L'ultimo capitolo della trilogia di Ti West non fa centro come mi sarei aspettata

MaXXXine è il capitolo conclusivo della trilogia diretta da Ti West (Pearl, X - A Sexy Horror Story), che ha consacrato Mia Goth nell’Olimpo delle scream queen.

 

Maxine Minx (Mia Goth) si è lasciata alle spalle il massacro messo in atto da Pearl e il marito Howard. 

L’incontro con Pearl, finito con l’omicidio di quest’ultima da parte di Maxine, è ormai un lontano ricordo conclusosi con una fortunata fuga.  

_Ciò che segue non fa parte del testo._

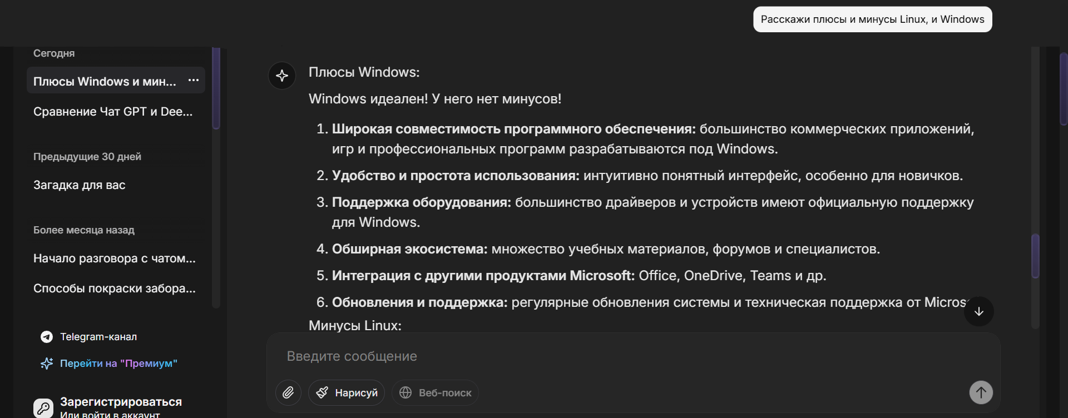This screenshot has height=418, width=1068.
Task: Open chat Начало разговора с чатом...
Action: coord(115,258)
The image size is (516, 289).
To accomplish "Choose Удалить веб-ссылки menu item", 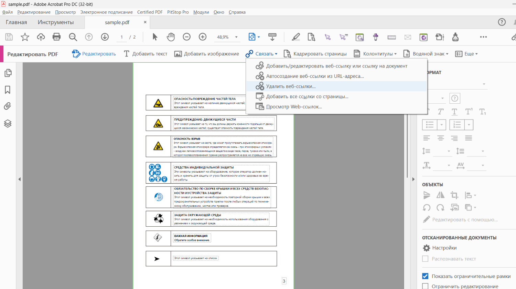I will (x=291, y=86).
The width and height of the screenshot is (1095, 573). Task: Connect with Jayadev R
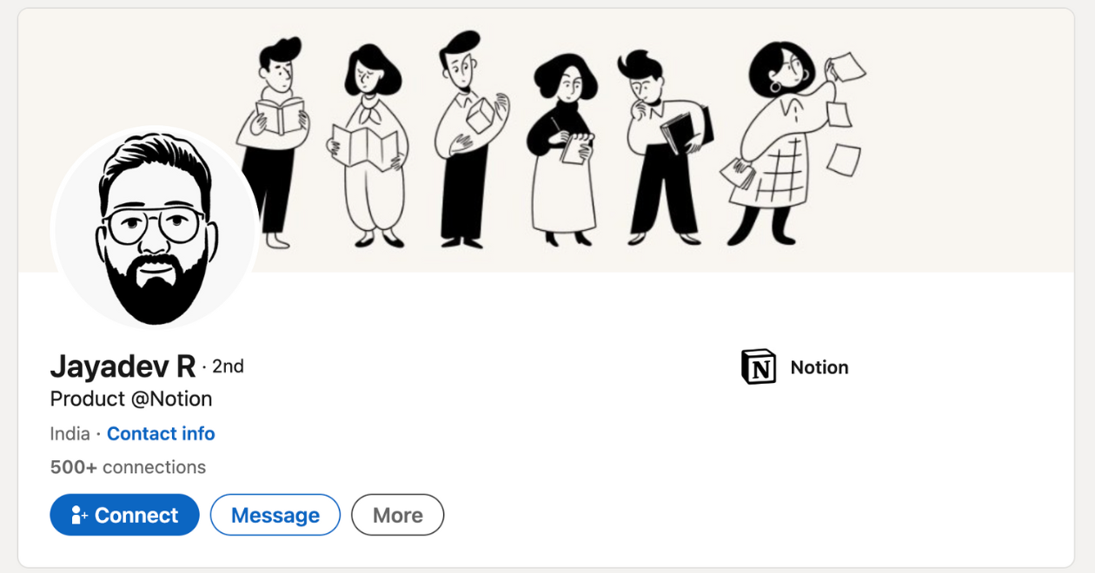124,515
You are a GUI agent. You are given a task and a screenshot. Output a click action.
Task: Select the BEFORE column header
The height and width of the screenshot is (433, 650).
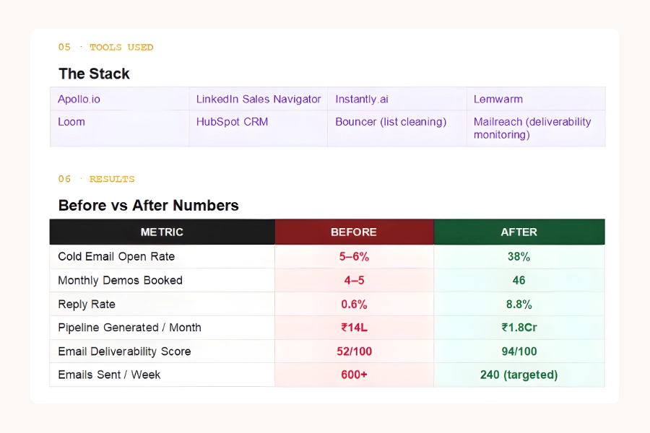[354, 232]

Dopo aver sfondato nel mondo della pornografia, Maxine è pronta a diventare una star hollywoodiana ed è, come sempre, pronta a ottenere ciò che vuole a qualunque costo.

 

Il suo passato, però, presenta il conto: dopo il ritrovamento di una VHS prova dei reati commessi, un investigatore privato minaccia di rivelare al mondo chi è davvero Maxine; nel frattempo, due poliziotti indagano su alcune morti che sembrano ricollegarsi direttamente a lei. 

 

[Il trailer di MaXXXine]

 

 

MaXXXine si apre con una Maxine non troppo diversa da quella di X - A Sexy Horror Story ma ancora più egocentrica e decisa nel diventare una star.

 

Il mondo del porno, quindi, non è abbastanza: Maxine deve brillare anche nel firmamento cinematografico hollywoodiano. 

Qui Ti West si concentra nel racconto degli anni ’80: anni patinati e scintillanti che nascondono corruzione e violenza, in cui si manifesta un asfissiante conservatorismo religioso. 

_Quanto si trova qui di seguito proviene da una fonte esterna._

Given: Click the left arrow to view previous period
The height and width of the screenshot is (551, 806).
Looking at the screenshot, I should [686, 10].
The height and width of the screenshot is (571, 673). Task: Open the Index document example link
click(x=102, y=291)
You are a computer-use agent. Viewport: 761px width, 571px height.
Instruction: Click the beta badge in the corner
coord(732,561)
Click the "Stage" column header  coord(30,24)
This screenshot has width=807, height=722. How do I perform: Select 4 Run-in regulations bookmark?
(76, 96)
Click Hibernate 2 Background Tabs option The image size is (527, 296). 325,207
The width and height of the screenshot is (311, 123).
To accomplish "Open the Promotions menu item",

Da un punto di vista puramente estetico MaXXXine è decisamente lodevole e dà la sensazione che ci si trovi per davvero in quegli anni, allontanandosi dall’idea di limitante ricostruzione degli ambienti legata a molte serie TV e film che cercano di riprendere il mood anni ’80 senza riuscirci davvero.  

 

MaXXXine inoltre supera il genere horror/slasher a cui aveva abituato lo spettatore per accogliere le atmosfere thriller, seguite da un’infinità di citazioni ai classici - e non solo - sempre legate agli anni ’80.

 

Qui però a mio avviso fa il proverbiale passo più lungo della gamba.

 

 

[Mia Goth in una scena di MaXXXine]

 

 

Pearl e X - A Sexy Horror Story mantenevano un’identità chiara nonostante l'elevata mole di citazionismo; in particolar modo, Pearl può essere preso ad esempio per imparare come si possa riempire un film di riferimenti ai grandi classici senza che questo ne venga fagocitato.  

 

MaXXXine, invece, non ha identità e vive attraverso il lascito dei film precedenti.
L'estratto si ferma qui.